§ **YOUR INSTRUCTIONS**: Show all lines from the data that include the word "agent".

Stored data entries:
-- Opening Marker --
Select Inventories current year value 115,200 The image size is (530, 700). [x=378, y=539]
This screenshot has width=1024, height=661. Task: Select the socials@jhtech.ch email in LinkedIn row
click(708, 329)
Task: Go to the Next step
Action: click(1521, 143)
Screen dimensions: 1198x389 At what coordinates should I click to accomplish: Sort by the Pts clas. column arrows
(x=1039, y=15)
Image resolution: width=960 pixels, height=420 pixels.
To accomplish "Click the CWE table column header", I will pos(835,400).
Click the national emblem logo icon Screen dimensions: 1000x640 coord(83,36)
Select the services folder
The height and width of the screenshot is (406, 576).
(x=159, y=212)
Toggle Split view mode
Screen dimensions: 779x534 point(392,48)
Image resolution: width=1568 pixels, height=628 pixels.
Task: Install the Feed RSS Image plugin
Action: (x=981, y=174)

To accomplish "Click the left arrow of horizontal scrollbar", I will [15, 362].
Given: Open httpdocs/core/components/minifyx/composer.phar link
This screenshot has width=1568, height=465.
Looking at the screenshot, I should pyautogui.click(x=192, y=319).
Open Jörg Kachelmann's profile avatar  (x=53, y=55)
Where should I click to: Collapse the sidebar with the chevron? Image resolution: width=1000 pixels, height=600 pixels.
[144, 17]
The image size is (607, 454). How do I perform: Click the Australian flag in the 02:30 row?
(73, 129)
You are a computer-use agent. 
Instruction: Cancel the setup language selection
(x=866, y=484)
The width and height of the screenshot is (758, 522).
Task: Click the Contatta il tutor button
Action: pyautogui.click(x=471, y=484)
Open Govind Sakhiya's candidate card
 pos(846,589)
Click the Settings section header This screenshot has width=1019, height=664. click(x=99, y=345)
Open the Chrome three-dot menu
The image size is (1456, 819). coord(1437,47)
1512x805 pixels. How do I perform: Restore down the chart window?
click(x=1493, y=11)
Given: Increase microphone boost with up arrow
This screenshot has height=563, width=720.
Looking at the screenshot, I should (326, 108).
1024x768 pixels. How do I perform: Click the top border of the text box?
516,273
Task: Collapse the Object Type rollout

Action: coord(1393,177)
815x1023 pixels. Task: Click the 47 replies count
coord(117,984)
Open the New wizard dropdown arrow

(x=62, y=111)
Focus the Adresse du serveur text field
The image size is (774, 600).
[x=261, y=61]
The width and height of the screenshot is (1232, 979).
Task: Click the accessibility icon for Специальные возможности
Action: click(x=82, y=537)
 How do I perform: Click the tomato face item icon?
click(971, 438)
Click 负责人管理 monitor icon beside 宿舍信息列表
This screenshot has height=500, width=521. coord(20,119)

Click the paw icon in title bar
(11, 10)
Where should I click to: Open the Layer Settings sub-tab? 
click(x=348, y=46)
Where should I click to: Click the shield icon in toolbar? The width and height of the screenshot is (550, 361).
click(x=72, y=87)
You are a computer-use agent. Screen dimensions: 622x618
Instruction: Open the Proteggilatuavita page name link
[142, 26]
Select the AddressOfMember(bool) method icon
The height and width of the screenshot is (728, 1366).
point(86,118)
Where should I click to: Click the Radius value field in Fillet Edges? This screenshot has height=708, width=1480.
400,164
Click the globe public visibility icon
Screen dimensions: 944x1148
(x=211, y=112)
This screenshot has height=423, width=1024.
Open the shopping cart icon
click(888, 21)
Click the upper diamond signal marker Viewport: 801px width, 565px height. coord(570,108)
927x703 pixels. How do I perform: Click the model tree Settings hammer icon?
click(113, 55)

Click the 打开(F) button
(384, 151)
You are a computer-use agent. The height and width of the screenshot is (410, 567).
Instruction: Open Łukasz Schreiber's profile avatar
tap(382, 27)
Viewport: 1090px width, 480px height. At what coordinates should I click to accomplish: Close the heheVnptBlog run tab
-- Closing Marker --
§ **WRITTEN ANSWER**:
You are a computer-use agent. 
You are a computer-use agent. Screen dimensions: 622x618
You are a computer-use agent. The height and width of the screenshot is (410, 567).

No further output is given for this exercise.